Use Python scripts to read YAML models and generate Markdown/MDX files under website/docs/generated.

Pros:

  • Reuses current implementation and team skills.
  • Easy to add validation and pre-processing logic.
  • Simple to test in CI with Python tooling.

Cons:

  • Not scalable for large models or frequent updates.
  • Adds a pre-build step before Docusaurus runs.
  • Logic is outside the Docusaurus build lifecycle.

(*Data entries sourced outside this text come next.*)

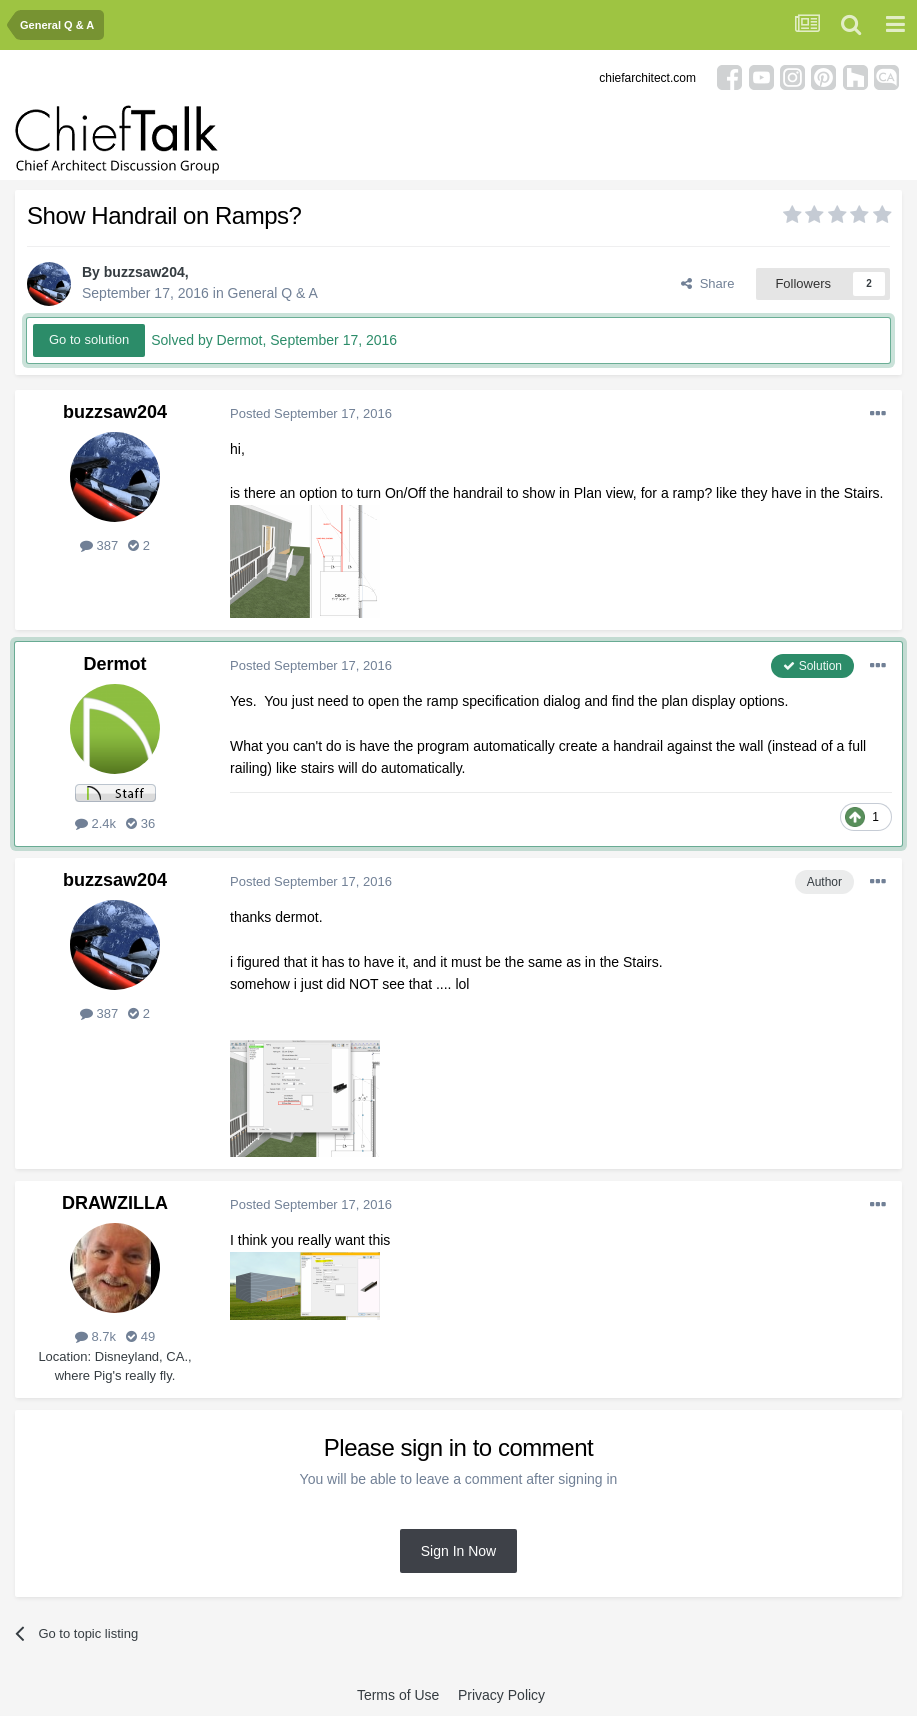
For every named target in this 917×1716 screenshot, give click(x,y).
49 (140, 1336)
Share (707, 283)
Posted (311, 413)
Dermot (114, 664)
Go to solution (89, 339)
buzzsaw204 (144, 272)
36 (140, 823)
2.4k (95, 823)
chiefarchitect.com (647, 78)
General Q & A (273, 293)
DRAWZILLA (115, 1203)
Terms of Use (398, 1695)
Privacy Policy (501, 1695)
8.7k (95, 1336)
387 (99, 545)
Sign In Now (458, 1551)
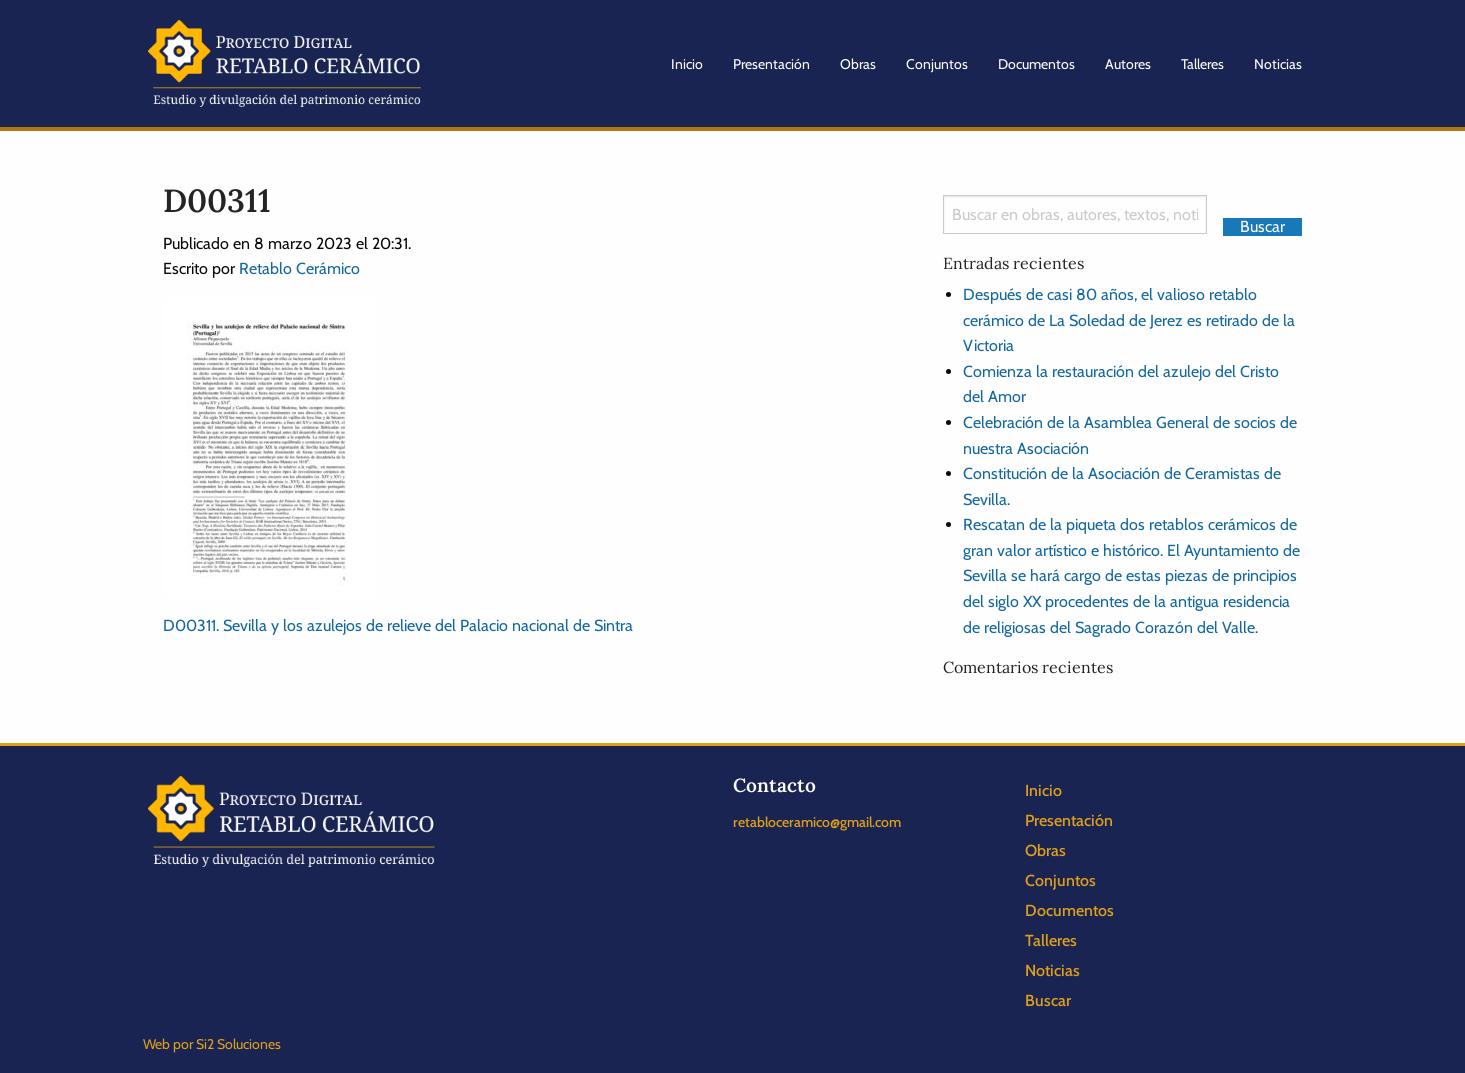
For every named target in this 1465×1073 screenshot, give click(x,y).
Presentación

2. Python + Jinja templates

Keep Python for YAML parsing/validation, but render docs with Jinja templates.

Pros:

  • Cleaner separation between data logic and document layout.
  • Easier to maintain repeated sections/partials.
  • Better control over output format consistency.

Cons:

  • Another templating layer to learn and maintain.
  • Complex templates can become hard to debug.

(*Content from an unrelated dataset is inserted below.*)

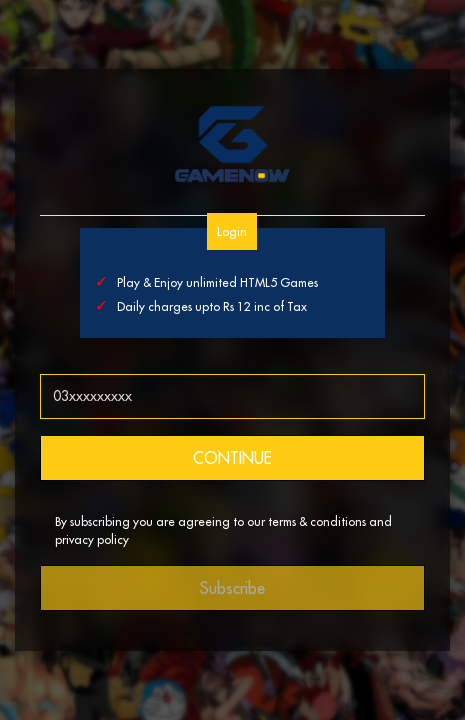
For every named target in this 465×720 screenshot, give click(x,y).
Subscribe (232, 588)
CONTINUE (232, 458)
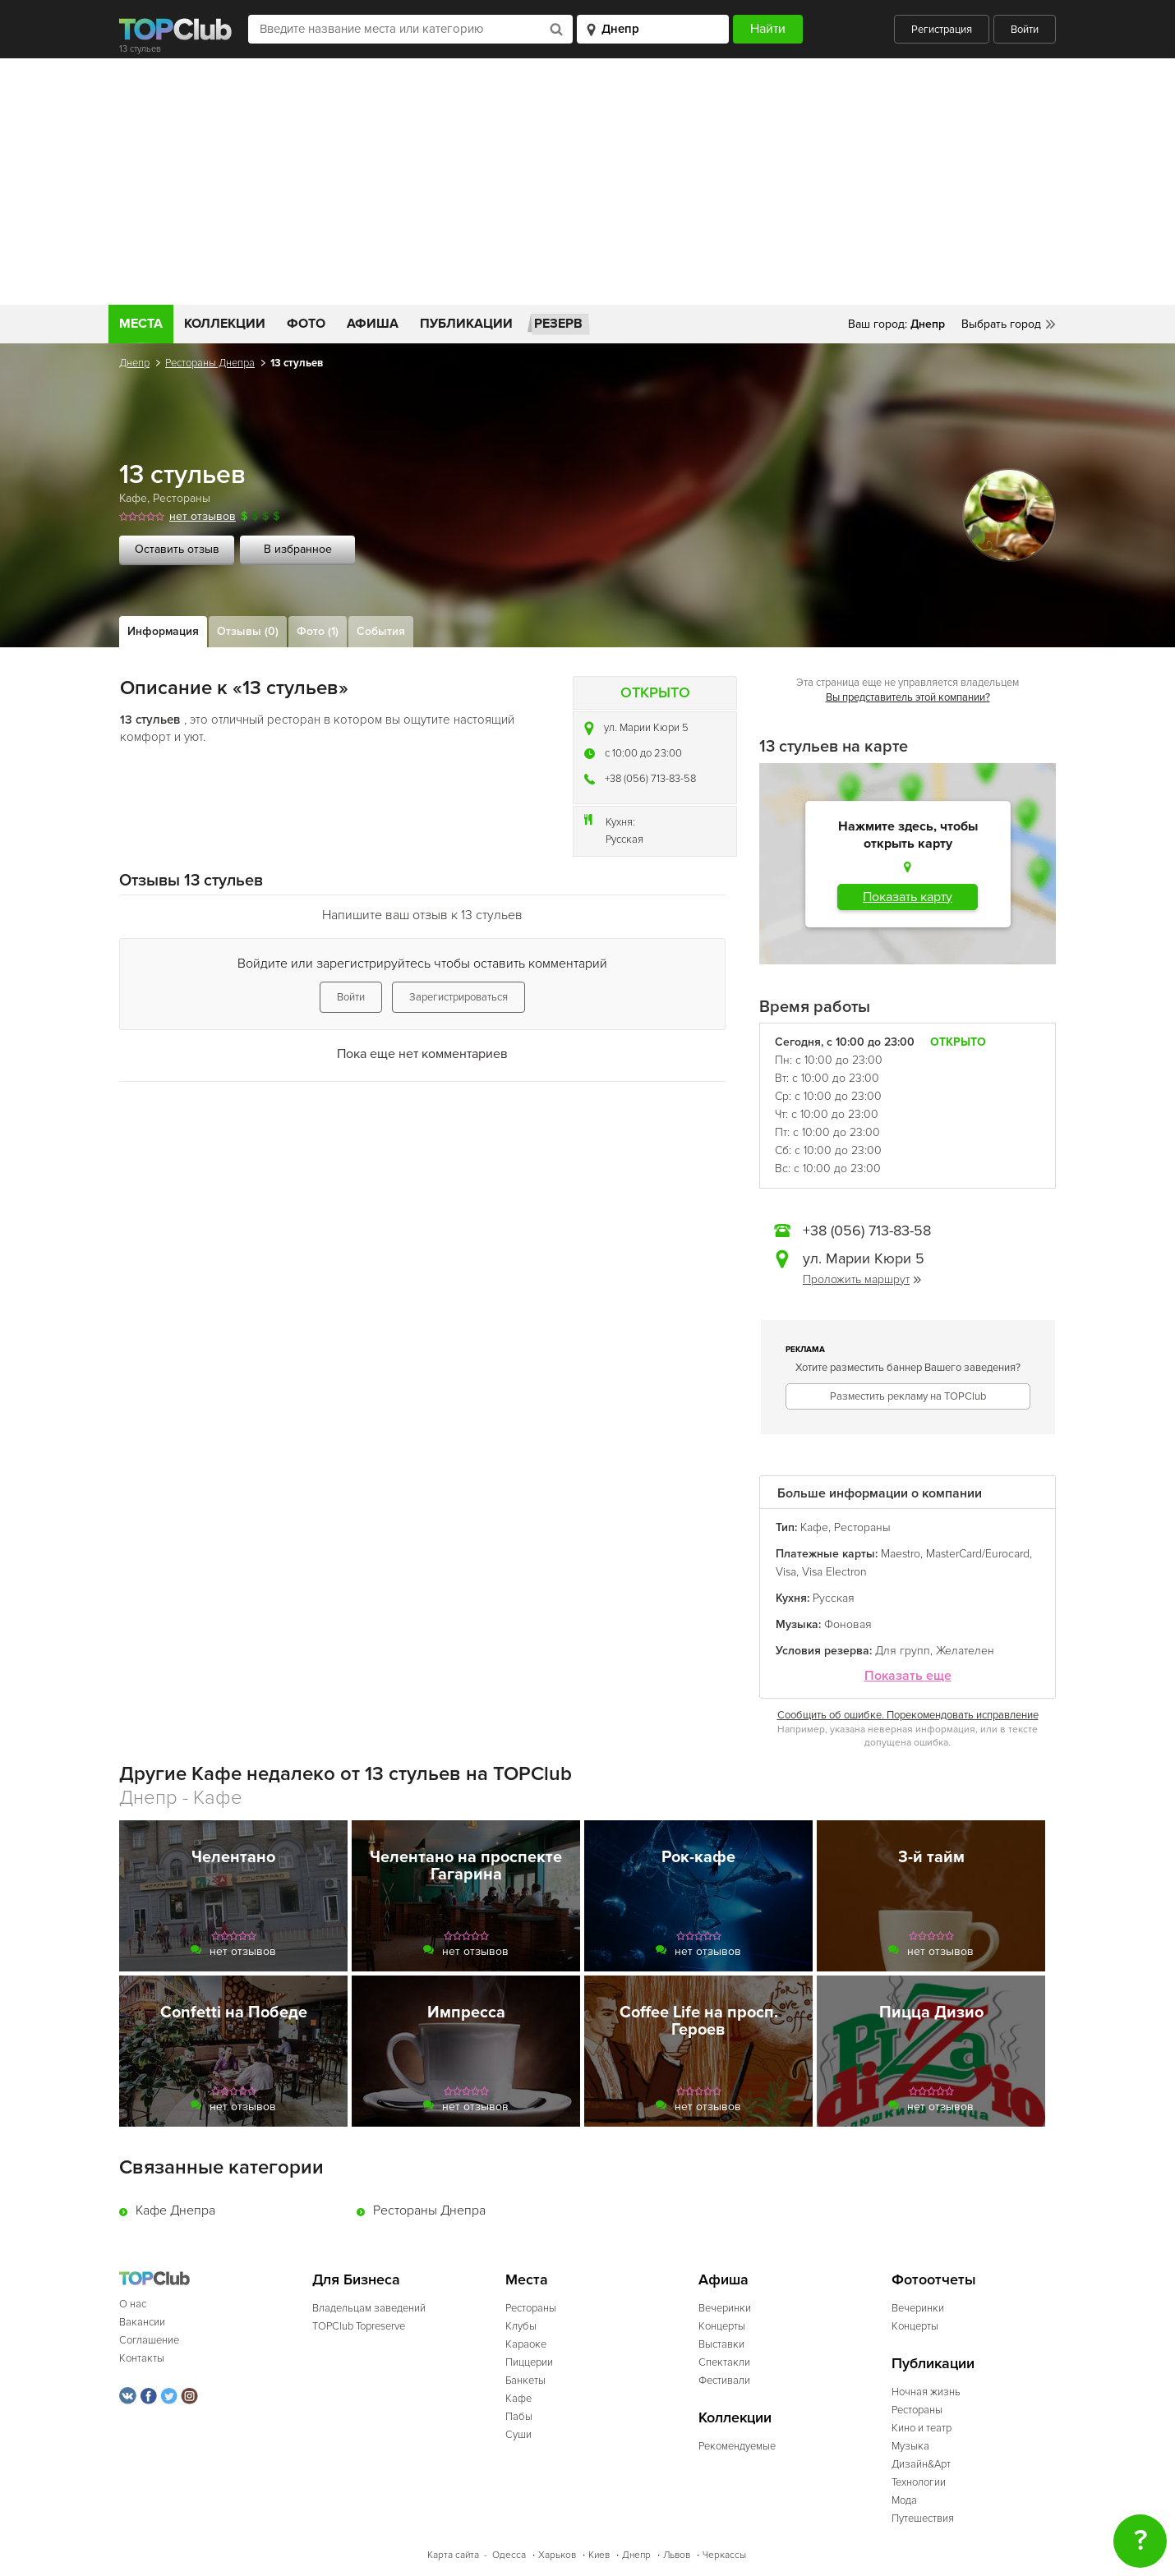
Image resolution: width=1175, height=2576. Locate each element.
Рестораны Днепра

3. Docusaurus-native plugin (JavaScript/TypeScript)

Create a custom Docusaurus plugin that loads YAML during the site build and injects docs/pages.

Pros:

  • Fully integrated with Docusaurus lifecycle.
  • No separate pre-generation step required.
  • Better path for interactive/route-based docs generation.

Cons:

  • Requires JavaScript/TypeScript plugin code.
  • More initial setup than script-based generation.